Could you put the lines of the entries, from the one containing "You are a computer-use" through the end, into a JSON list of strings, one string per line with blank lines omitted? Leave the pictures out of your answer.

*Records provided*:
'''

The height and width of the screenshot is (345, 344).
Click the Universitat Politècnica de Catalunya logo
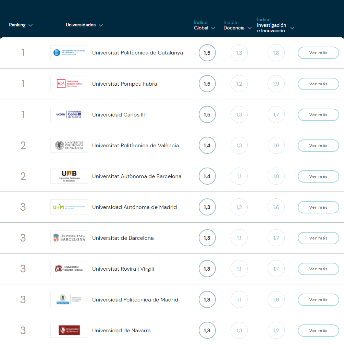pyautogui.click(x=69, y=53)
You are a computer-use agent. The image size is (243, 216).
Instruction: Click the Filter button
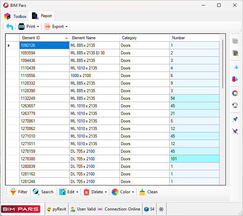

'''

*Reply to the task*:
[
  "You are a computer-use agent. The image size is (243, 216).",
  "Instruction: Click the Filter button"
]